▶ _Your task_: Would you set down every entry again, exactly as written?

%%

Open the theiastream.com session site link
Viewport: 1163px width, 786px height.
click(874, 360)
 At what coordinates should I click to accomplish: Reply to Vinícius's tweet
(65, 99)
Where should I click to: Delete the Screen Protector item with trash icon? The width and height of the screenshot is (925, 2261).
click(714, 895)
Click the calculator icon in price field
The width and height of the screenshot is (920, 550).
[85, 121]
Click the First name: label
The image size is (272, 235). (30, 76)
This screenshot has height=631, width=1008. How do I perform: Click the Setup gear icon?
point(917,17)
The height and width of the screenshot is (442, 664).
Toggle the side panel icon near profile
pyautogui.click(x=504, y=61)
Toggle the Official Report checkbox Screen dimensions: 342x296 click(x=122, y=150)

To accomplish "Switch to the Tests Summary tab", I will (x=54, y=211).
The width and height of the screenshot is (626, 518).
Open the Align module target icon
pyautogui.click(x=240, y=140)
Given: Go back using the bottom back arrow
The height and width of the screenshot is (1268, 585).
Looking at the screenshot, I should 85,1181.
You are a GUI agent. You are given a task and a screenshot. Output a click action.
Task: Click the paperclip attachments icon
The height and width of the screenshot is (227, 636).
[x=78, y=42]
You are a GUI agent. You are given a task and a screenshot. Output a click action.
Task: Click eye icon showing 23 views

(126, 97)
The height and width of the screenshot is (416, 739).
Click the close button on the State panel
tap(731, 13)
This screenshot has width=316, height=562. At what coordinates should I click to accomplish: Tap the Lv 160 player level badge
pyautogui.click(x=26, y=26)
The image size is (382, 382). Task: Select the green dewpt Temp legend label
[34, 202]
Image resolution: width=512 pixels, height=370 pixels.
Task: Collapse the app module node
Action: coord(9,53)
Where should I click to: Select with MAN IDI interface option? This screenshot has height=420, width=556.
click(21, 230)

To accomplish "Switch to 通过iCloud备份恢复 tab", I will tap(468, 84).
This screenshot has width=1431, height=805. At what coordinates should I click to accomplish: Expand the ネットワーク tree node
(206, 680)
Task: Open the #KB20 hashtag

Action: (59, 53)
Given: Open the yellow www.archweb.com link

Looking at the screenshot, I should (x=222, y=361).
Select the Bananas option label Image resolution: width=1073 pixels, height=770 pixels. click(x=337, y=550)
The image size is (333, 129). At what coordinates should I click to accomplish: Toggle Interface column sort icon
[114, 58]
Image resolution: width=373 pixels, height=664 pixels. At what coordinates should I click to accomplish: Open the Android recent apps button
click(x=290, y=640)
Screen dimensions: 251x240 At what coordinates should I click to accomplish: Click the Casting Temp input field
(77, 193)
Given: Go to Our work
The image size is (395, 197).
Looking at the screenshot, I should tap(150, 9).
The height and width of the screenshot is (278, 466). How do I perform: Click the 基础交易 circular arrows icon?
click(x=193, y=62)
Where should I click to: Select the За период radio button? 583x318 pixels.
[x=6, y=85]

%%

▶ _Result for this exercise_:
Open the theiastream.com session site link
Viewport: 1163px width, 786px height.
click(874, 360)
 At what coordinates should I click to accomplish: Reply to Vinícius's tweet
(65, 99)
Where should I click to: Delete the Screen Protector item with trash icon? The width and height of the screenshot is (925, 2261).
click(714, 895)
Click the calculator icon in price field
The width and height of the screenshot is (920, 550).
[85, 121]
Click the First name: label
The image size is (272, 235). (30, 76)
This screenshot has height=631, width=1008. How do I perform: Click the Setup gear icon?
point(917,17)
The height and width of the screenshot is (442, 664).
Toggle the side panel icon near profile
pyautogui.click(x=504, y=61)
Toggle the Official Report checkbox Screen dimensions: 342x296 click(x=122, y=150)

To accomplish "Switch to the Tests Summary tab", I will (x=54, y=211).
The width and height of the screenshot is (626, 518).
Open the Align module target icon
pyautogui.click(x=240, y=140)
Given: Go back using the bottom back arrow
The height and width of the screenshot is (1268, 585).
Looking at the screenshot, I should 85,1181.
You are a GUI agent. You are given a task and a screenshot. Output a click action.
Task: Click the paperclip attachments icon
The height and width of the screenshot is (227, 636).
[x=78, y=42]
You are a GUI agent. You are given a task and a screenshot. Output a click action.
Task: Click eye icon showing 23 views

(126, 97)
The height and width of the screenshot is (416, 739).
Click the close button on the State panel
tap(731, 13)
This screenshot has width=316, height=562. At what coordinates should I click to accomplish: Tap the Lv 160 player level badge
pyautogui.click(x=26, y=26)
The image size is (382, 382). Task: Select the green dewpt Temp legend label
[34, 202]
Image resolution: width=512 pixels, height=370 pixels.
Task: Collapse the app module node
Action: coord(9,53)
Where should I click to: Select with MAN IDI interface option? This screenshot has height=420, width=556.
click(21, 230)

To accomplish "Switch to 通过iCloud备份恢复 tab", I will tap(468, 84).
This screenshot has width=1431, height=805. At what coordinates should I click to accomplish: Expand the ネットワーク tree node
(206, 680)
Task: Open the #KB20 hashtag

Action: (59, 53)
Given: Open the yellow www.archweb.com link

Looking at the screenshot, I should (x=222, y=361).
Select the Bananas option label Image resolution: width=1073 pixels, height=770 pixels. click(x=337, y=550)
The image size is (333, 129). At what coordinates should I click to accomplish: Toggle Interface column sort icon
[114, 58]
Image resolution: width=373 pixels, height=664 pixels. At what coordinates should I click to accomplish: Open the Android recent apps button
click(x=290, y=640)
Screen dimensions: 251x240 At what coordinates should I click to accomplish: Click the Casting Temp input field
(77, 193)
Given: Go to Our work
The image size is (395, 197).
Looking at the screenshot, I should tap(150, 9).
The height and width of the screenshot is (278, 466). How do I perform: Click the 基础交易 circular arrows icon?
click(x=193, y=62)
Where should I click to: Select the За период radio button? 583x318 pixels.
[x=6, y=85]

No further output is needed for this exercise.